救急外来にも帰宅時支援を(寺本千恵)
寄稿
2019.06.24
【視点】
救急外来にも帰宅時支援を
寺本 千恵(東京大学大学院医学系研究科健康科学・看護学専攻地域看護学分野助教)
近年,日本を含むOECD諸国では救急外来を受診する患者(以下,救急患者)が増加している。特に,高齢の救急患者は多く,高齢化の進展に伴い,今後も増加が見込まれる。
救急患者のうち7~8割は帰宅することが可能な患者(以下,救急帰宅患者)が占めている1)。これらの救急帰宅患者は,帰宅後のADL低下,要介護状態,30日以内の死亡,予定外の入院,救急外来への再受診(以下,再受診)リスクが高いことが知られている2)。救急外来での診断・治療の進歩に伴って,継続的な医療を要する状態の患者が入院せずに帰宅する場面の増加が推測される。帰宅後の再受診等のリスクを軽減する支援方法の検討が必要である。
支援が必要な入院患者に対しては,2018年度診療報酬改定で「入退院支援」加算が拡充された。入退院支援では,身体的・社会的・精神的背景を含めた患者情報の把握や退院困難な要因の有無を入院前から評価し,早期に対応することが重視される。救急帰宅患者の再受診等のリスク軽減に対しても,入退院支援のように,初回受診時に帰宅後の生活を見据えた短時間でのアセスメントと,患者・家族の生活上の困難を軽減させるかかわりや,必要に応じて地域の医療・福祉サービス等につなげる「帰宅時支援」が重要となるだろう。
海外では帰宅時支援実施の例が既に複数ある。豪ニューサウスウェールズ州でのAged Care Services in Emergency Teams(以下,ASETs)を例に紹介する。
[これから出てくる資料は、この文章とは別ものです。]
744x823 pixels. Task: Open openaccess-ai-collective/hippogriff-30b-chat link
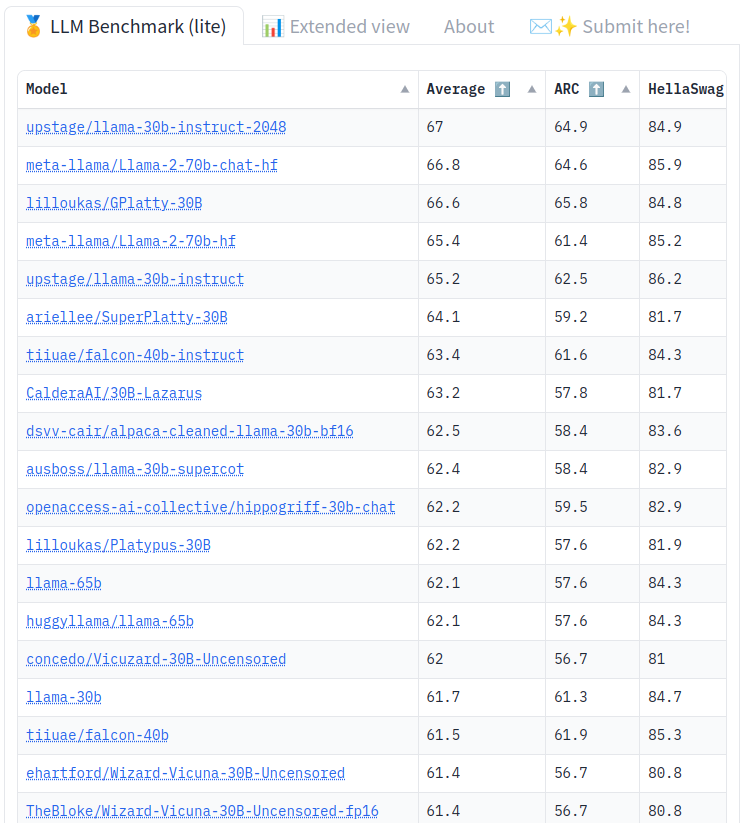coord(211,507)
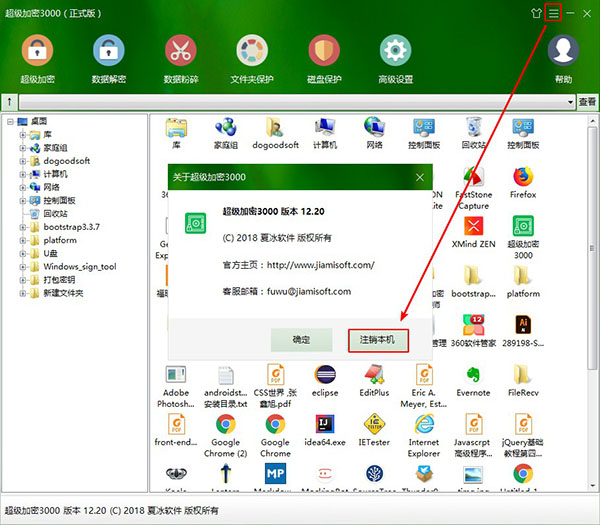Open the address path dropdown arrow
This screenshot has height=525, width=600.
570,102
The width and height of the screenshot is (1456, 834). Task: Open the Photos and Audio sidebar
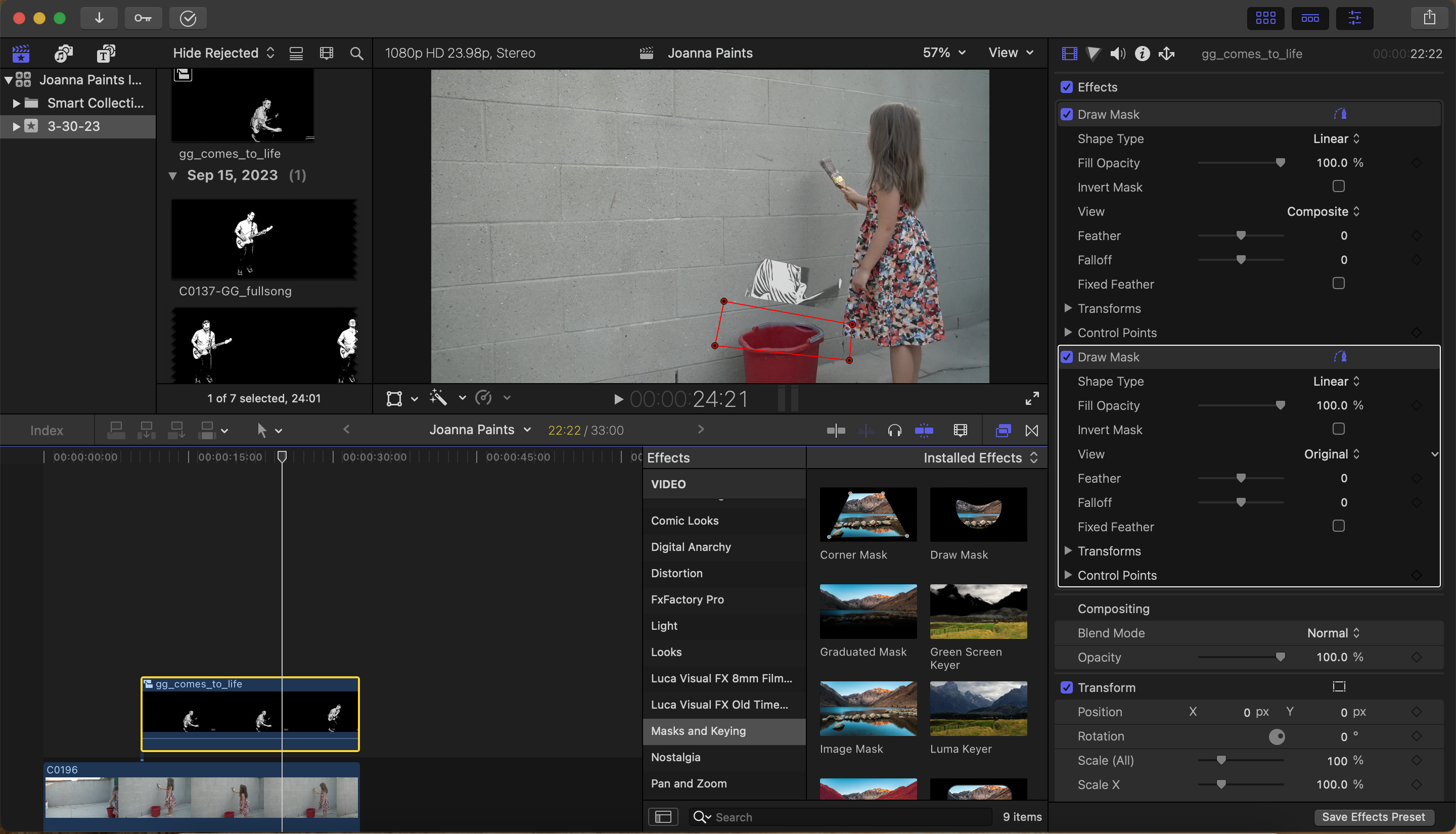pos(64,53)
ASETsは患者の健康アウトカムの改善と,入院・再受診を減らすことを目的に,2002年より配置が始まった。現在では州内の全公立病院・救急外来に配置されている。ASETsは高齢者ケアの経験がある看護職等を含む多職種で構成され,救急受診をした70歳以上の高齢者のマネジメントを展開している。ASETsは,患者や介護者/家族を含めたHolisticなアセスメントを実施し,ケアプランを立案。救急受診中の意思決定プロセスの支援や,救急外来からの移行先(地域,高齢者施設,病棟,外来等)との調整をする。
実際に,シドニーの公立病院へ見学に行くと,ASETs(その日は看護職)は,救急外来の診療スタッフとは独立した存在として全ての高齢の救急患者と接触していた。また,診療する医師たちも患者・家族に対し,チェック項目を確認しながら,診断・診療の理解度の確認,フォローアップ資源の確認・調整,困ったときの対処法など,口頭+書面での患者教育を実施していた。これらの活動により,多くの高齢の救急患者は,受診時から本人・家族が納得しながら治療・処置が進められ,帰宅後も適切なフォローアップを受けられるだろう。
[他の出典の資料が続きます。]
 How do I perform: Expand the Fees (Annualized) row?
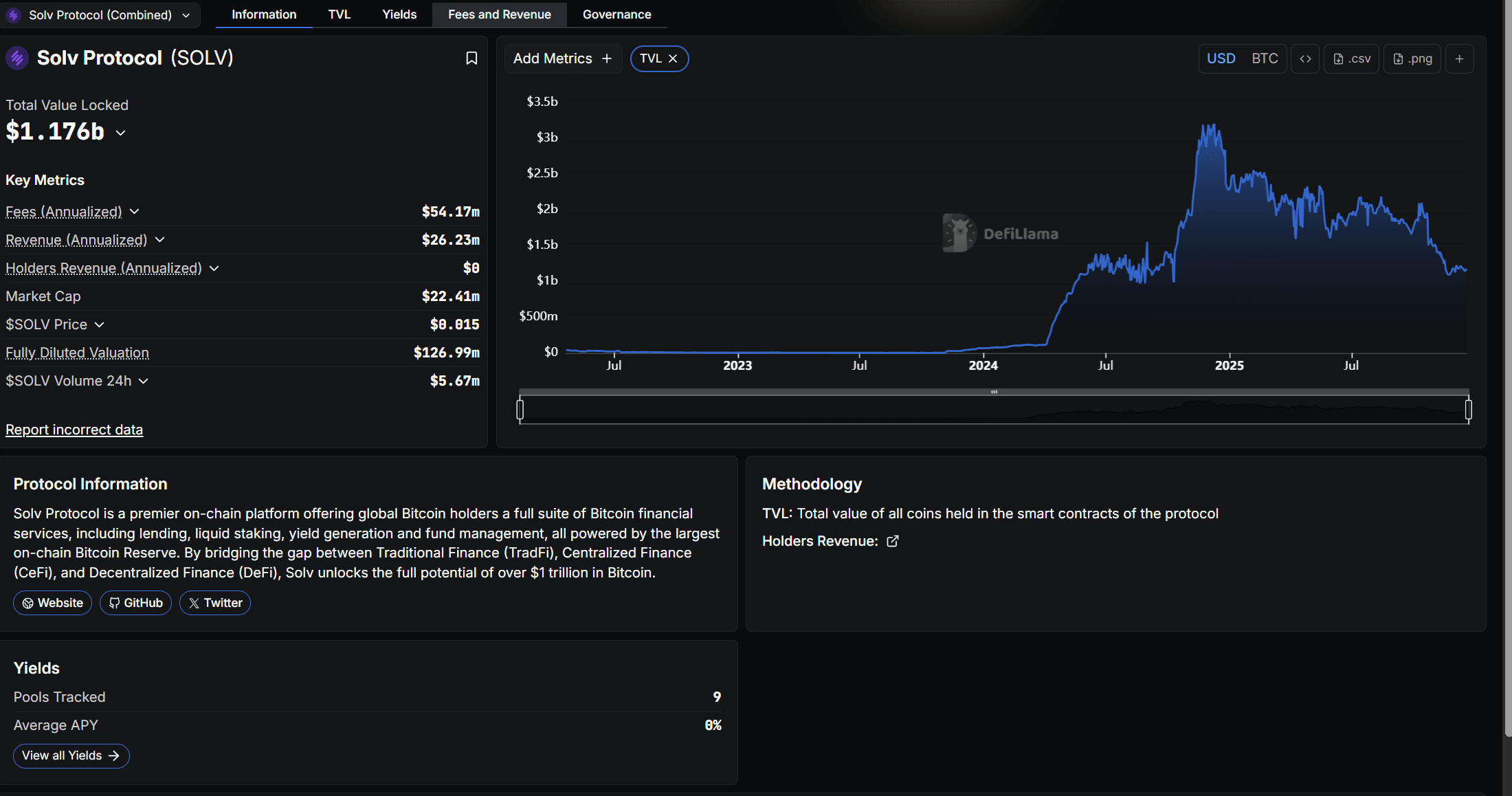coord(135,212)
現在日本では,トリアージナースを配置し救急外来の来院患者に対するトリアージの加算が付けられている。このトリアージを帰宅時の支援にも生かせないだろうか。帰宅前にも「帰宅する前の“トリアージ”(アセスメント)」を実施する看護職等を配置し,関係機関との調整等を行う。すると,救急帰宅患者の帰宅後の生活の困難を軽減でき,移行先で病状悪化前の対処行動を促し,予定外の入院や再受診等を減らすことが可能だと考えられる。それにより医療費の削減につながるだけでなく,より重症な患者の救急外来での受け入れとタイムリーな対応が可能になるだろう。今後も研究を蓄積し,日本の医療制度の中でも救急外来での帰宅時支援システムが構築されるよう進めていきたい。
◆参考文献
1)Berchet C. Emergency Care Services――Trends, Drivers and Interventions to Manage the Demand. 2015.
2)J Emerg Nurs. 2015[PMID:25618557]
てらもと・ちえ氏
2008年広島大医学部保健学科看護学専攻卒業後,順天堂医院救急プライマリケアセンターで看護師として従事。17年東大大学院健康科学・看護学専攻博士課程を修了後,現職。